Ungenutztes Potential: Coworking in Kirchen

Durch Zufall bin ich auf eine Veranstaltung zum Thema Coworking und Kirche gestoßen. Das Thema beschäftigt mich schon länger, denn ich sehe in kirchlichen Immobilien, gerade im ländlichen Raum, eine Möglichkeit, um regionale Coworking Spaces auf dem Land zu schaffen. Doch auch in der Stadt macht die Verbindung Sinn, wie ich in diesem Beitrag erkläre.
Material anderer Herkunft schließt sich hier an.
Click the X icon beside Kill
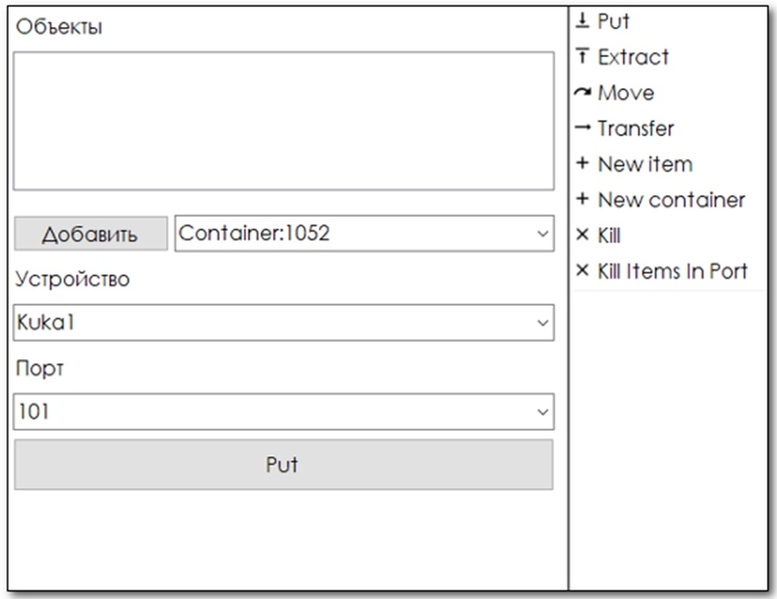The width and height of the screenshot is (777, 599). click(583, 236)
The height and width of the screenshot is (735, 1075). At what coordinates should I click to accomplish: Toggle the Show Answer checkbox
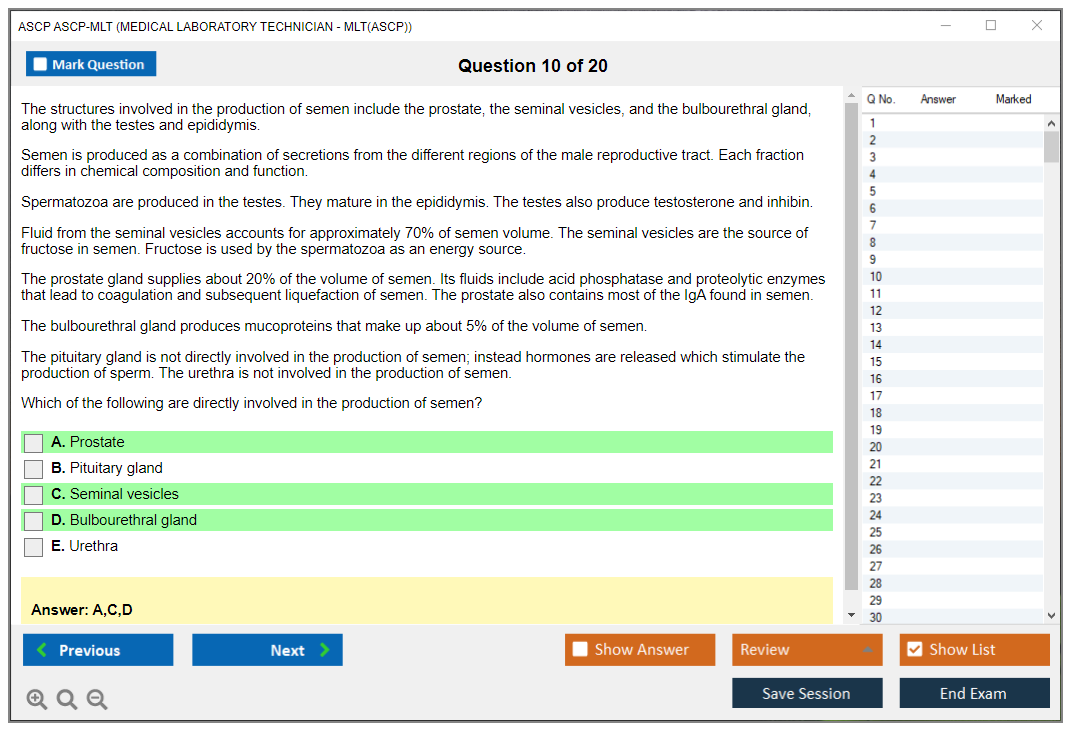coord(580,650)
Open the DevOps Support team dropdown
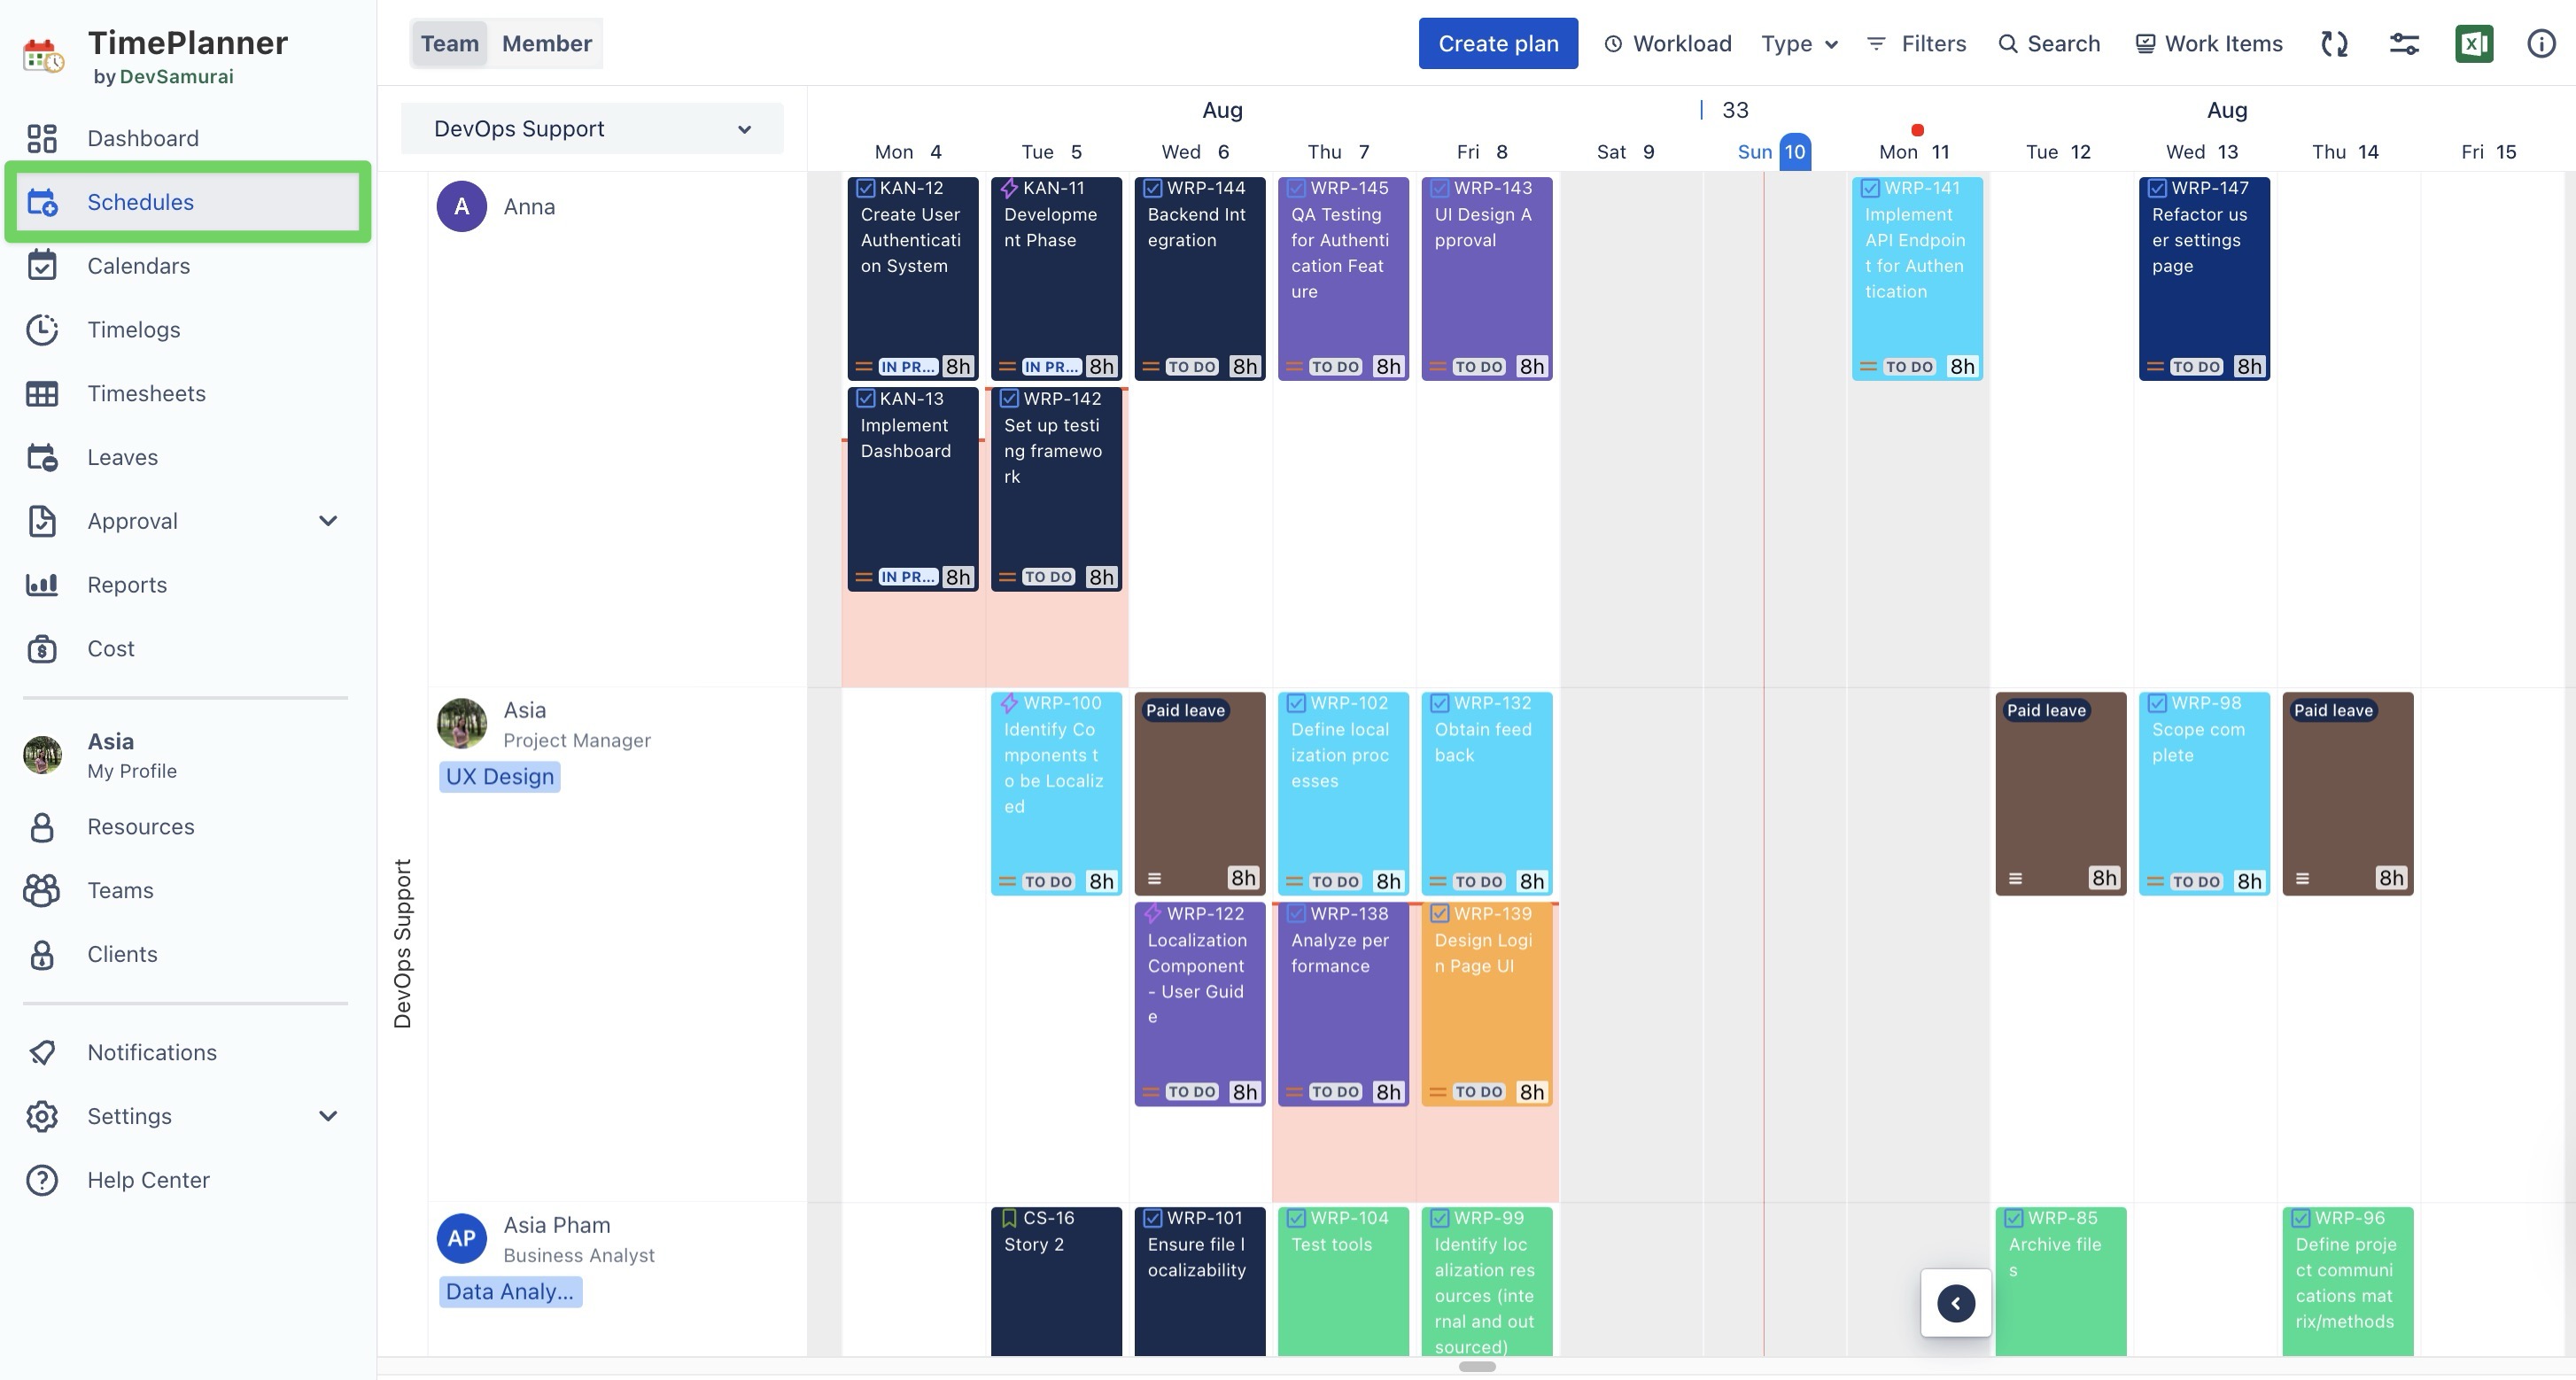 pyautogui.click(x=592, y=128)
Im Herbst 2014 schrieb ein unbekannter Autor – laut Seitenquelltext war es Stefan Lesting, ein Blogger und Experte zu den Themen Kirche und Web 2.0 – auf dem Blog frischfischen.de:

 „Für Kirche wäre es in meinen Augen auch denkbar und sogleich innovativ ihre Standorte teilweise zu Coworking Spaces für die kirchlichen Mitarbeiter umzubauen. (…) Ich fände es spannend den Schritt in Richtung Katholischer Coworking Spaces zu gehen und mir bei Bedarf unkompliziert mit Hilfe z.B. einer App den nächsten Schreibtisch unterwegs zu buchen.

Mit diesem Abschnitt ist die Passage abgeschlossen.